Chinese companies going international should learn from Japan’s mistakes, says academic

As more Chinese companies expand their businesses overseas – staying out of harm’s way as trade frictions with the West intensify – they can learn a lesson from their Japanese predecessors who failed in their own attempts at globalization, a leading academic said.

“China and Japan are very different. But I think the Chinese can learn a lot from Japan’s mistakes,” said Dominique Turpin, a marketing professor at the China Europe International Business School (CEIBS) in Shanghai.

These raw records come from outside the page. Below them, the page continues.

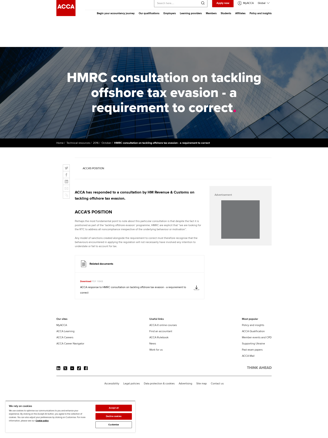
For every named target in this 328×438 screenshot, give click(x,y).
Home (60, 143)
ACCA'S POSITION (93, 168)
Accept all (114, 408)
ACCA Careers (64, 337)
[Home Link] (259, 368)
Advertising (185, 383)
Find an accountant (160, 331)
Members (211, 13)
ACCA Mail (248, 356)
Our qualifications (149, 13)
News (152, 343)
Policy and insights (261, 13)
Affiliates (240, 13)
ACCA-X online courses (163, 325)
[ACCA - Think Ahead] (66, 15)
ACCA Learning (65, 331)
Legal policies (131, 383)
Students (226, 13)
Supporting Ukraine (253, 343)
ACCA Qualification (253, 331)
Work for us (156, 349)
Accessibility (111, 383)
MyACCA (61, 325)
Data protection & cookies (159, 383)
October (106, 143)
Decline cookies (113, 416)
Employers (169, 13)
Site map (201, 383)
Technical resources (78, 143)
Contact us (217, 383)
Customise (113, 424)
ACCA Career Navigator (70, 343)
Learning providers (191, 13)
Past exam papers (252, 349)
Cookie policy (42, 420)
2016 (96, 143)
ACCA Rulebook (158, 337)
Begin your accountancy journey (116, 13)
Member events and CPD (257, 337)
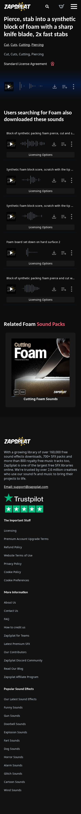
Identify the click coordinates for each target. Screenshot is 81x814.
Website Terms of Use (18, 555)
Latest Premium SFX (17, 644)
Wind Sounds (12, 790)
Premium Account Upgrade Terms (26, 539)
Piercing (37, 45)
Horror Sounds (13, 757)
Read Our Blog (13, 668)
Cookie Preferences (16, 580)
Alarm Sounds (13, 765)
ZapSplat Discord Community (23, 660)
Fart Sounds (12, 740)
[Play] (9, 86)
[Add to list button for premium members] (64, 86)
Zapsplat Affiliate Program (21, 677)
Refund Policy (13, 547)
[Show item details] (73, 86)
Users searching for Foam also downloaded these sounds (38, 116)
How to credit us (14, 627)
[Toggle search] (47, 6)
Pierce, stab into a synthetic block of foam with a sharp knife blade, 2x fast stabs (39, 27)
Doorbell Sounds (15, 724)
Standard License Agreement (25, 64)
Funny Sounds (13, 707)
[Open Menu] (74, 6)
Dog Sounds (12, 749)
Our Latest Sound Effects (20, 699)
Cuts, (14, 45)
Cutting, (25, 45)
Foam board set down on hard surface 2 (33, 242)
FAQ (6, 619)
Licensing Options (40, 155)
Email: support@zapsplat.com (26, 487)
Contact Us (11, 611)
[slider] (32, 86)
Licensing (10, 530)
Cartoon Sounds (14, 782)
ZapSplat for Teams (16, 635)
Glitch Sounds (13, 773)
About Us (10, 602)
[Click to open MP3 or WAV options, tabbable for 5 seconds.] (54, 86)
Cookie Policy (12, 572)
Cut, (7, 45)
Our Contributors (15, 652)
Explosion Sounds (15, 732)
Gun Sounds (12, 716)
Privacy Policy (12, 564)
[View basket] (61, 6)
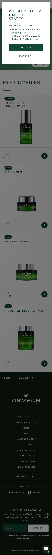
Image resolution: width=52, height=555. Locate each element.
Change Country (26, 47)
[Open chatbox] (46, 549)
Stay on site (26, 56)
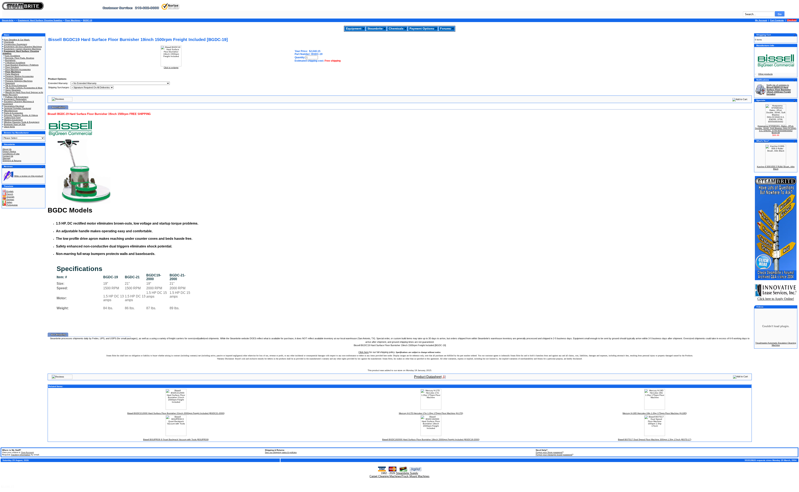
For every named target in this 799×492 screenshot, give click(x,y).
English (10, 191)
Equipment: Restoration (15, 99)
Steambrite (375, 28)
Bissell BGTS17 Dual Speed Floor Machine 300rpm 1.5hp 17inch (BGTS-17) (654, 439)
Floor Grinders (12, 67)
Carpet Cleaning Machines (385, 476)
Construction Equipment (15, 44)
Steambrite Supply (407, 473)
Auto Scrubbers (12, 56)
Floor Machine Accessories (18, 69)
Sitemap (6, 158)
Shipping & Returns (11, 160)
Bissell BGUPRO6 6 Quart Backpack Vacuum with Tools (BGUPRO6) (176, 439)
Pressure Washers (14, 78)
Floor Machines (73, 20)
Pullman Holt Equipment (16, 97)
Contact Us (7, 156)
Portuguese (12, 205)
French (9, 194)
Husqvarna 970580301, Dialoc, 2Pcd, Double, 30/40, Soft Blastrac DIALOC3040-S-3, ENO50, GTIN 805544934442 (776, 128)
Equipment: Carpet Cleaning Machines (22, 49)
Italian (9, 202)
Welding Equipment (13, 120)
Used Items (9, 126)
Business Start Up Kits (14, 124)
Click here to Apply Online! (775, 299)
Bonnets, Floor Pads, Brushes (19, 58)
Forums (445, 28)
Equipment (353, 28)
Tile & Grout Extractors (16, 85)
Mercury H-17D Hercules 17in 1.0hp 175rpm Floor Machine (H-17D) (431, 413)
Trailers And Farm (12, 117)
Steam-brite (8, 20)
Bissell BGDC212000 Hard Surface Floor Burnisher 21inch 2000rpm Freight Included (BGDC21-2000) (176, 413)
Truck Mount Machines (415, 476)
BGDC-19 (87, 20)
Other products (765, 74)
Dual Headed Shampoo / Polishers (21, 65)
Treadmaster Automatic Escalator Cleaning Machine (775, 344)
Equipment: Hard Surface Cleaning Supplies (40, 20)
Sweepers (10, 83)
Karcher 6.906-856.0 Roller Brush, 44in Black (776, 167)
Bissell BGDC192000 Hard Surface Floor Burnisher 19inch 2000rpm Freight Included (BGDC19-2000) (430, 439)
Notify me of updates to (779, 89)
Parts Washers (12, 74)
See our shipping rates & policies (281, 452)
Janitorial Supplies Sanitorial (17, 108)
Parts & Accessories (13, 113)
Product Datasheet (428, 377)
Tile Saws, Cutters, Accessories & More (23, 88)
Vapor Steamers (13, 90)
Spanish (10, 197)
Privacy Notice (9, 151)
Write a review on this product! (28, 176)
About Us (6, 149)
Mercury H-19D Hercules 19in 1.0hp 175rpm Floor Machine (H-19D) (655, 413)
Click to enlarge (171, 67)
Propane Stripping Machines (18, 81)
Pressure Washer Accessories (19, 76)
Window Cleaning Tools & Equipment (21, 122)
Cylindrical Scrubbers (15, 62)
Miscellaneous (10, 110)
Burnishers (10, 60)
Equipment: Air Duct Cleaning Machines (23, 46)
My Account (761, 20)
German (10, 199)
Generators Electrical (14, 106)
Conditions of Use (11, 154)
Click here (364, 352)
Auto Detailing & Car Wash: (17, 40)
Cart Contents (777, 20)
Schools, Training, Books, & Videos (21, 115)
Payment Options (421, 28)
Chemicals (396, 28)
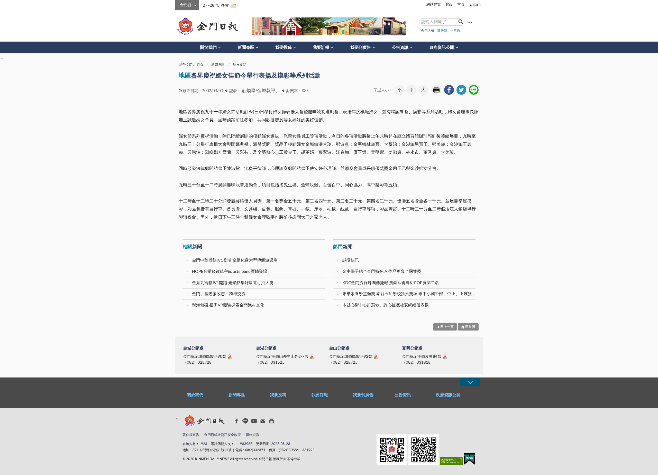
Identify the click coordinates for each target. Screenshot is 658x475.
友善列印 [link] (436, 90)
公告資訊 (400, 47)
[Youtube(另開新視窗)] (254, 421)
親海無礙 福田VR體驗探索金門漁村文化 (228, 305)
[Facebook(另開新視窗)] (236, 421)
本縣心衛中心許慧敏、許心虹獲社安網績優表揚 (385, 305)
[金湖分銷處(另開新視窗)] (312, 356)
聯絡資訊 (252, 435)
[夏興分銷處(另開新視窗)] (444, 356)
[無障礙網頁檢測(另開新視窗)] (451, 462)
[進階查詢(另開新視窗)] (469, 22)
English (475, 4)
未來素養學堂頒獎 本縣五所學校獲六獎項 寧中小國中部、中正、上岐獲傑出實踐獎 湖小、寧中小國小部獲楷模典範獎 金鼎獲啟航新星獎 (409, 294)
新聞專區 (246, 47)
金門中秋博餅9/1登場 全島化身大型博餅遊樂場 (235, 260)
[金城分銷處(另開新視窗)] (229, 356)
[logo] (207, 26)
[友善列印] (271, 421)
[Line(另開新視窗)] (245, 421)
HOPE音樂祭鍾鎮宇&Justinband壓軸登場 (229, 271)
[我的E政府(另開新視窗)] (469, 460)
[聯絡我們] (263, 421)
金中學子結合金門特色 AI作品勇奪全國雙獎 (381, 271)
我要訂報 (321, 47)
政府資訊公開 (441, 47)
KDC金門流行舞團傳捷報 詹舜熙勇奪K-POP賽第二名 (390, 283)
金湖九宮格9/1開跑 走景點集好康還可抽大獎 (232, 283)
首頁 (460, 4)
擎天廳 (442, 31)
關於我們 (208, 47)
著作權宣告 (190, 435)
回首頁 (470, 327)
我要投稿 (283, 47)
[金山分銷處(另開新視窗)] (375, 356)
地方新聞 (239, 64)
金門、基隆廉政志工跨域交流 (218, 294)
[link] (449, 90)
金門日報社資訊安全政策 (222, 435)
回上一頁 (447, 327)
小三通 (455, 31)
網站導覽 (433, 4)
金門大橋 (427, 31)
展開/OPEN (470, 382)
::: (177, 4)
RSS (449, 4)
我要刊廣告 (360, 47)
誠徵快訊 (350, 260)
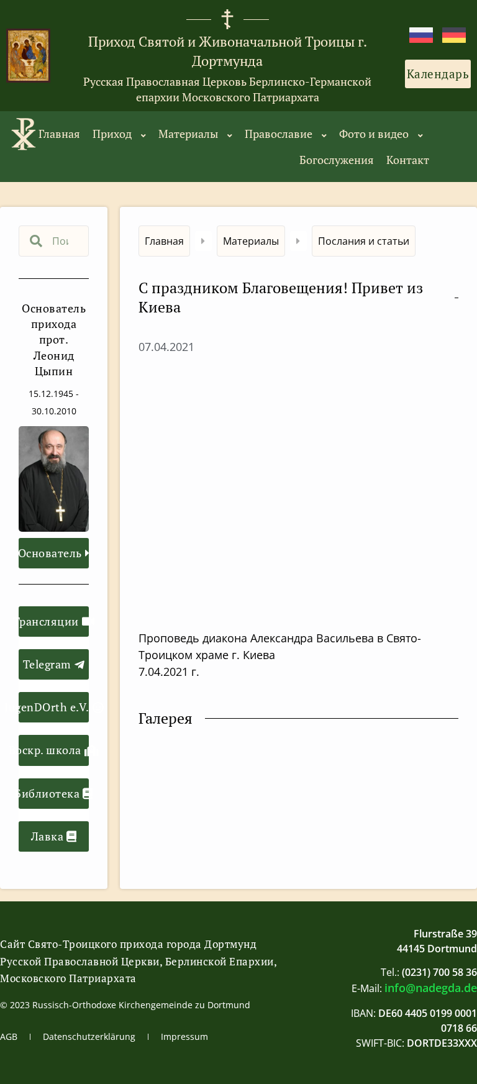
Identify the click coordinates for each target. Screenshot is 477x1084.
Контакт (407, 159)
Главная (59, 133)
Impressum (184, 1036)
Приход (112, 133)
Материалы (188, 133)
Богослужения (336, 159)
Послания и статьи (363, 241)
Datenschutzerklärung (89, 1036)
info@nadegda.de (430, 987)
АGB (8, 1036)
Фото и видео (374, 133)
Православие (278, 133)
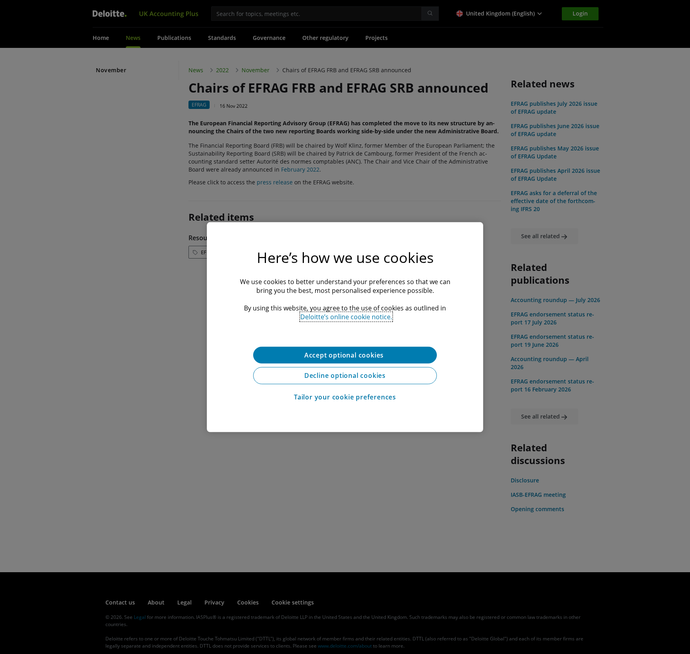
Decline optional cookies (345, 375)
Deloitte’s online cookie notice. (346, 316)
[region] (345, 327)
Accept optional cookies (345, 354)
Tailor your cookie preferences (345, 397)
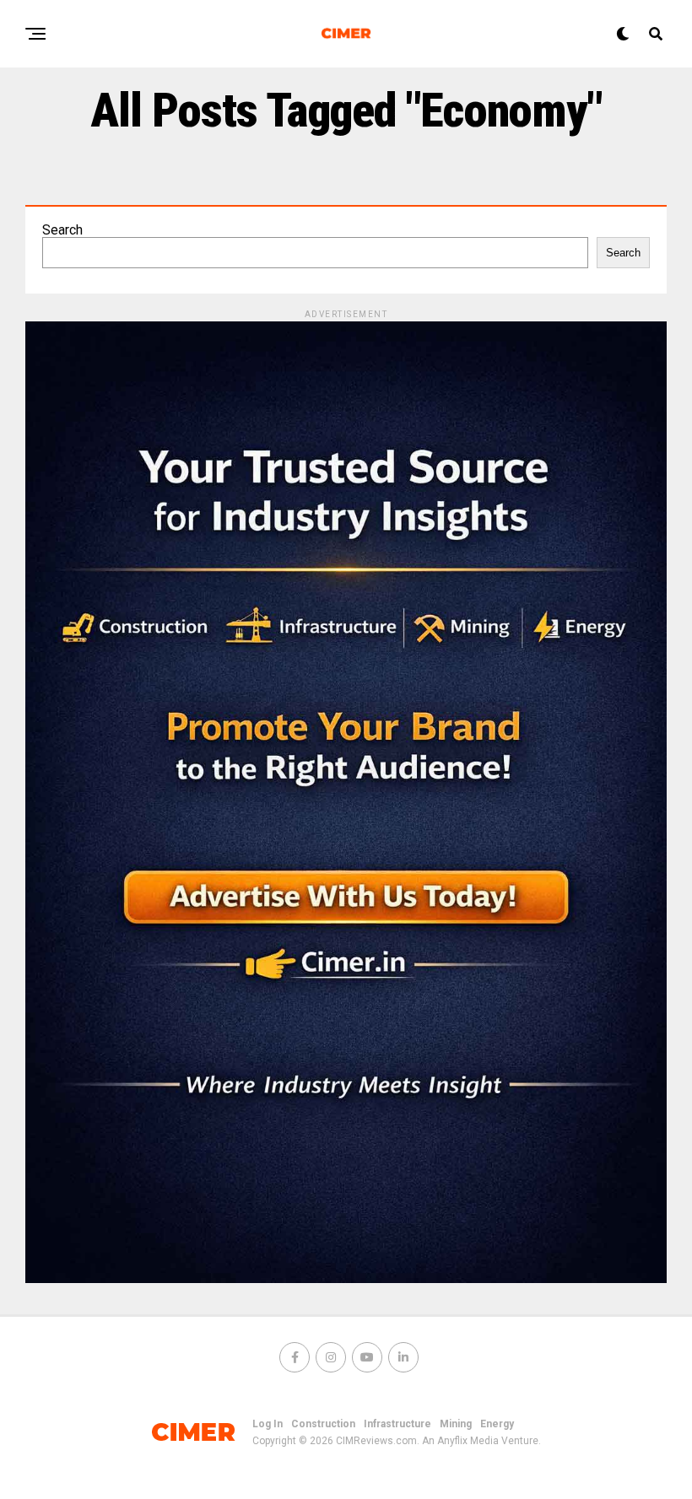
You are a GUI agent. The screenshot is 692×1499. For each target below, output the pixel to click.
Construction (323, 1424)
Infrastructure (397, 1424)
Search (62, 230)
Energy (497, 1424)
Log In (267, 1424)
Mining (456, 1424)
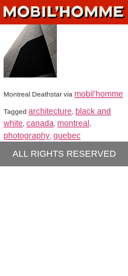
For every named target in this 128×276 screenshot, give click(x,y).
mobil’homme (98, 93)
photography (27, 135)
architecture (50, 111)
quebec (67, 135)
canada (40, 123)
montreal (73, 123)
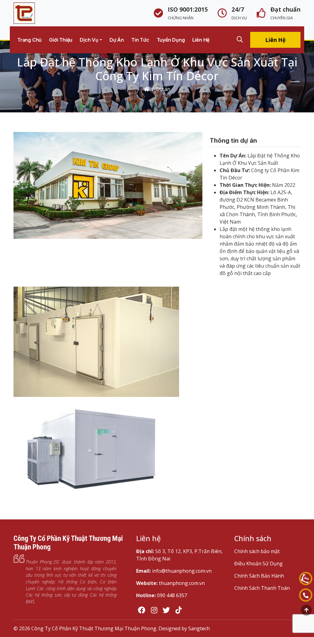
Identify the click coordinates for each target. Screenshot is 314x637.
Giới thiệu (60, 40)
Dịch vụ (89, 40)
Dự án (116, 40)
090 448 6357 (172, 595)
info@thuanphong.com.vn (182, 570)
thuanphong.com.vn (182, 583)
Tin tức (140, 40)
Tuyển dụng (171, 40)
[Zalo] (306, 578)
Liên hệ (201, 40)
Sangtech (199, 628)
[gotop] (306, 610)
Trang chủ (29, 40)
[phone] (306, 595)
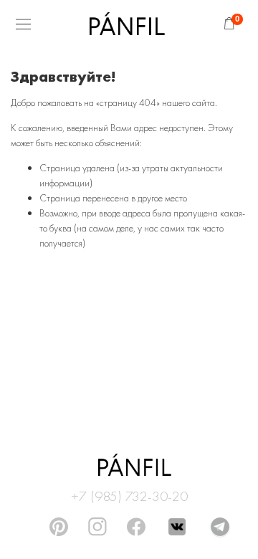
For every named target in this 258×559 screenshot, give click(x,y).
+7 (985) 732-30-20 (129, 494)
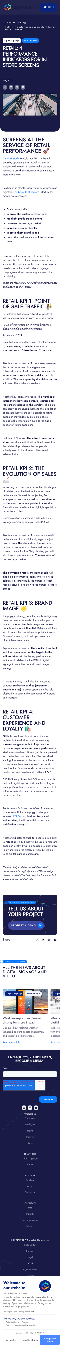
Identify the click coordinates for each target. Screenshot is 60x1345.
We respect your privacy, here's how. (19, 1311)
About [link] (30, 1186)
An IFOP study (11, 158)
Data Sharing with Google (17, 1322)
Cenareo (10, 22)
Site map (30, 1275)
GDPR (30, 1263)
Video (30, 1164)
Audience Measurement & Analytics (21, 1325)
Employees (30, 1124)
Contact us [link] (30, 1192)
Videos (30, 1226)
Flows (30, 1130)
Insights (30, 1213)
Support (30, 1251)
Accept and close (50, 1340)
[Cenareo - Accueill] (18, 7)
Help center (30, 1245)
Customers (30, 1118)
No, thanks (10, 1340)
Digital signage (30, 1158)
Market (30, 1143)
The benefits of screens (27, 192)
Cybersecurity (30, 1269)
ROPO (16, 816)
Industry (30, 1137)
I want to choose (30, 1340)
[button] (48, 7)
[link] (24, 1107)
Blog (23, 22)
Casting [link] (30, 1180)
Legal (30, 1257)
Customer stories (30, 1220)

“Major Japanese companies have missed globalization because they lacked a global mindset,” Turpin, also the school’s European president, said in an interview at the World Economic Forum’s Annual Meeting of the New Champions, also known as Summer Davos – in Dalian this week.
Current tensions, centered on new energy trade between China and the United States, as well as the European Union (both have announced tariff increases in electric vehicles (EVs) made in China – are reminiscent of the hostility that greeted Japanese auto exports in the 1980s, said Turpin, a Japan expert who previously served as dean and president of Switzerland’s International Institute for Management Development .
The Western world has underestimated the Chinese’s ability to innovate, Turpin asserted, and when that innovation is combined with the country’s economies of scale, the cost of production per unit is likely to be low no matter how heavily an industry is subsidized: a Focal point of EU and US objections to China’s role in the electric vehicle market.

If you want to go global, you need to trust the locals

Dominique Turpin

These trade barriers are meant to encourage Chinese companies to invest, he said, creating jobs in the bloc rather than destroying them.

“It took about 15 years for the Japanese to be forced to produce cars in Europe. When Nissan created a lot of jobs after starting production in Europe, this kind of political argument disappeared to a certain extent,” Turpin said.

“I think it’s kind of a natural step that things are going faster this time. The major Chinese company has already anticipated that move.”

Turpin was referring to an announcement by electric vehicle giant BYD that it would build a manufacturing plant in Hungary, becoming the first Chinese carmaker to build a passenger car factory in the EU.

Turpin attributed the lack of continued global success of Japanese companies to a sense of complacency.

“If you want to go global, you need to rely on locals,” he said, adding that few Japanese companies would hire foreigners in senior management positions in their overseas businesses.

03:58

Chinese companies are no longer interested in learning from foreign companies, says Oliver Wyman Group CEO

Chinese companies ‘no longer interested in learning from foreign companies’, says Group CEO Oliver Wyman

“If you think your culture is superior, you’ll never become a global company,” Turpin said. “To me, a global company is a company where you don’t care what color people’s passports are anymore.”

It is too early to tell whether Chinese companies will be able to properly manage their globalisation, he said, citing as better examples companies from smaller countries such as Denmark, home to Lego, shipping giant Maersk and pharmaceutical company China. Novo Nordisk.

“Management is the art of balancing two forces. If you trust the locals too much, you have a problem. If you control them too much, you have another problem.”

Faced with major obstacles in developed countries, many Chinese automakers have… Already pivoted to emerging markets such as Latin America. By 2023, Chinese cars accounted for 19.5 percent of all car sales in Mexico, compared with just 6.4 percent in 2019, according to data from the Mexican Automobile Dealers Association.

“The Chinese are super intelligent people, very pragmatic. “It’s the same strategy that Mao Zedong used to conquer China,” Turpin said, referring to Mao’s revolutionary strategy of “surrounding the cities from the countryside.”